Die internationale Afghanistan-Hilfe funktioniert bisher so, dass Regierungen einer Regierung helfen wollen. Damit es überhaupt eine Regierung in Afghanistan gibt, wurde also zunächst in Kabul eine Übergangsregierung unter internationalem Schutz eingesetzt. Sie soll nun als Hilfsempfänger Aufbau betreiben. Nach diesem Modell laufen bislang auch die internationalen Bemühungen um die Demokratische Republik Kongo: Das Land brauche eine allseits anerkannte Regierung, die das Staatsgebiet vollständig kontrolliere und der internationalen Gemeinschaft als Partner im Wiederaufbau zur Verfügung steht.

Der Vulkanausbruch bei Goma hat dieses Konzept vorerst zunichte gemacht. Hilfe muss sofort geleistet werden, und zwar nicht nur in Form von Trinkwasser und Nahrung für Obdachlose, sondern als Wiederaufbau einer ganzen Stadt. Dies kann nur gelingen, wenn die spezielle Situation des Ostkongo berücksichtigt wird – er wird in weiten Teilen von Warlords und marodierenden Milizen beherrscht; es fehlen funktionsfähige staatliche Strukturen.

Das ist schon seit Jahren so, wurde aber von der Kongo-Diplomatie bisher ausgeklammert. Eine solche Ignoranz ist nicht mehr möglich. Wenn internationale Geber größere Summen in den Osten Kongos stecken wollen, müssen sie politische Mitverantwortung übernehmen. Niemand wird ihnen die Mühe abnehmen, Partner vor Ort zu identifizieren und mit ihnen Konzepte zu entwickeln. Das bedeutet, sich in die kongolesische Politik einzubringen und Entscheidungen zu fällen, die von der lokalen Bevölkerung mitgetragen werden.

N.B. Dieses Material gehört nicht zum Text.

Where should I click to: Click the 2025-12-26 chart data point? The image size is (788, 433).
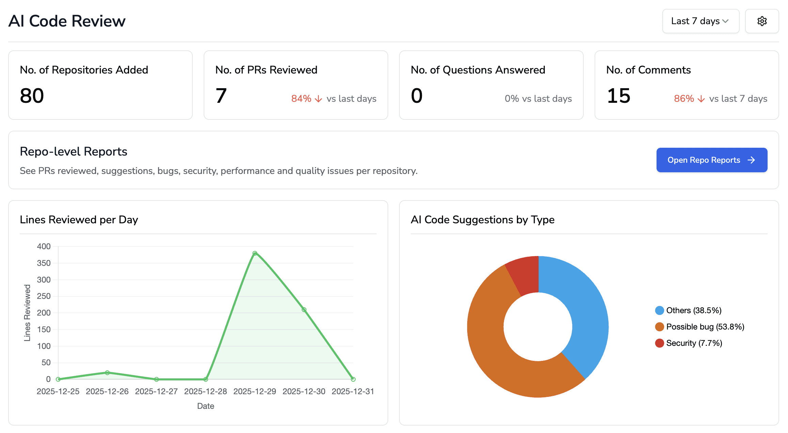(107, 373)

Eine solche Situation kann über kurz oder lang auch auf die internationalen Kräfte in Afghanistan zukommen, falls sich das Kabinett in Kabul gegenüber regionalen Warlords als zu schwach erweist. Die Geber Afghanistans setzen derzeit alles auf eine Karte – die Übergangsregierung in Kabul – und arbeiten zu wenig mit den Machthabern in anderen Landesteilen zusammen. Hier könnte die Erfahrung weiterhelfen, die Kongos Geber jetzt in Goma machen werden: Ein großes, zerrissenes Land kann nur dezentral erschlossen werden. Man muss mit den Menschen arbeiten, die man vorfindet. Es gibt keine anderen.

Umgekehrt hat aber auch die Diskussion, wie Afghanistan am besten zu helfen sei, Ideen produziert, die auf andere Länder wie den Kongo übertragbar sind. Dazu gehört der „Trust Fund“, ein internationaler Wiederaufbaufonds, über den Geber und Empfänger gemeinsam entscheiden. Für den Kongo wäre das attraktiv. Dort würde ein „Trust Fund“ nicht nur Rivalitäten zwischen den Gebern und ihren divergierenden politischen Interessen in Zentralafrika neutralisieren. Sondern entsprechend der Logik des Kongo-Krieges, bei dem die Mineralien des Landes eine treibende Rolle spielten, könnte ein „Trust Fund“ auch mehr sein als nur ein Sammelbecken für Entwicklungshilfe. Einzahlen könnten auch die Privatfirmen, die an der Ausbeutung des Kongo beteiligt sind.

Bereits jetzt übt die UNO zunehmenden Druck auf die Konzerne und Handelsfirmen aus, die mit dem Ankauf und der Verarbeitung des „Handy-Rohstoffs“ Coltan aus Goma viel Geld verdient haben – allen voran die deutsche Bayer-Tochter H. C. Starck. Wenn diese Unternehmen nicht wollen, dass ihre Geschäfte unterbunden werden, dann sollten sie im Rahmen internationaler Wiederaufbaubemühungen ihre Kongo-Profite vor Ort reinvestieren und damit dem ökonomischen Gewicht gerecht werden, das sie im Kongo längst haben.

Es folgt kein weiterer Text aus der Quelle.